スタンダードモデルに続いての紹介になりますが、SPはリアショック、フロントブレーキ、可変バルブ付きマフラー、クイックシフターと装備が上級仕様になっており、それらが約24万円の価格差で手に入るのが魅力的だと思います。
ただスタンダードモデルの状態でもストリートファイターとしての完成度は非常に高く、この内容でSPに比べ約24万円安く購入できるのが魅力、と逆説的にいうこともできるでしょう。
企画の趣旨で2位と3位というふうに順番をあえてつけましたが、スタンダードとSPはどちらを選んでも正解といえる、非常に良くできたモデルです。

CBR1000RR(SC77)の999cc4気筒エンジンを転用。SPは可変排気バルブをマフラー内部に備え、低回転域のトルク特性と高回転域の出力を向上させている。

「SPはリアショックの違いからか、スタンダードよりもフロントがターンインしようとするとスコッと入る印象があります。ただ慣れれば気にならなくなる程度の感覚でした」と伊藤さん。

SPのリアショックは、オーリンズTTX36が奢られている。伸びと圧、それぞれのオイル通路が独立している。高い作動性と、細かな減衰力調整ができるのが特徴だ。
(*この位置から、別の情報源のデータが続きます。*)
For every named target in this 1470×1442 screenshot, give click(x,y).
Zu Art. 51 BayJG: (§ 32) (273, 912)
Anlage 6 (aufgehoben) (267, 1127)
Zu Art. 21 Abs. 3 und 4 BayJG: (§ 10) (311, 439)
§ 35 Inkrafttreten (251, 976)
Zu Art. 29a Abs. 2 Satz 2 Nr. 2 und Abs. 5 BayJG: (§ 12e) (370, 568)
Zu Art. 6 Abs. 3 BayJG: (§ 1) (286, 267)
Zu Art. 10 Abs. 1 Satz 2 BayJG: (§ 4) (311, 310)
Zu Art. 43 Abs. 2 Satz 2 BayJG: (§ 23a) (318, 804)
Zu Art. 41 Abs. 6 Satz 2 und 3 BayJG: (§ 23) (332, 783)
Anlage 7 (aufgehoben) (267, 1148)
スタンダード(左)はニッシン製、SP(右)はブレンボ製のラジアルマウントブレーキキャリパーをそれぞれ採用。初期のタッチはニッシンの方がダイレクト感があり、ブレンボの方がソフトと伊藤さんは評価していた。
第1位
160サイズのリアタイヤが軽快な走りを演出
ホンダ「CB750ホーネット」

Honda CB750 HORNET 総排気量:754cc エンジン形式:水冷4ストSOHC4バルブ並列2気筒 シート高:795mm 車両重量:192kg税込価格:103万9500円
ホーネット750はお買い得な1台です!
ホーネットの750は、乗ってみてその良さが非常にわかるタイプのモデルですね。エンジンフィーリングと、操安のバランスがとても良いです。まずエンジンですが、エンジン単体として素晴らしく魅力があります。
実際の排気量よりも、パワフルに感じられるフィーリングですね。力強さを感じるセッティングで、中速域からトルクがあることを体感できて、それでいて高回転域まで気持ち良く吹け上がります。

画像1: 第1位
ホーネット750はアドベンチャーモデルのトランザルプと同一プラットフォームを採用するオンロードスポーツです。燃料がレギュラー仕様のエンジンのなかには、フリクション感を覚えるモデルもありますが、ホーネット750のエンジンはそういうようなフリクション感がまったくなく、とても良い感触でした。
91PSという最高出力は、公道用2気筒750ccエンジンとしてはなかなかチューニング度が高いと思います。ただ、気難しさなどはは一切なくて、非常に扱いやすいエンジンキャラクターに仕上がっています。このエンジンだけでも、ホーネット750は「買い」のモデルだと思いました。

画像2: 第1位
車体は鉄フレームとプロリンク式スイングアームの組み合わせですが、その操安は違和感のない自然な感触です。コーナリングでは重心の低さを強く感じない、ちょうど良い切り返し感を味わえます。この辺りの感覚は、ライディングポジション設定が大きく影響しているのだと思いました。
実用車くらいリラックスできるライディングポジションに感じますが、この設定がホーネット750の乗りやすさに結びついているのでしょう。リアタイヤのサイズが160と細めなことも、軽快な走りの感触を生み出すことに貢献していますね。

画像3: 第1位
価格設定もホーネット750の大きな魅力だと思いました。250ccのCBR250RRは90万円以上しますが、ホーネット750は100万円ちょっとですからね。とてもお買い得なモデルといえます。
注文をつけるとしたら、国内仕様のカラーリングが黒と銀で、どちらも地味なところです。明るいカラーリングも用意して欲しいなと、個人的に思いました。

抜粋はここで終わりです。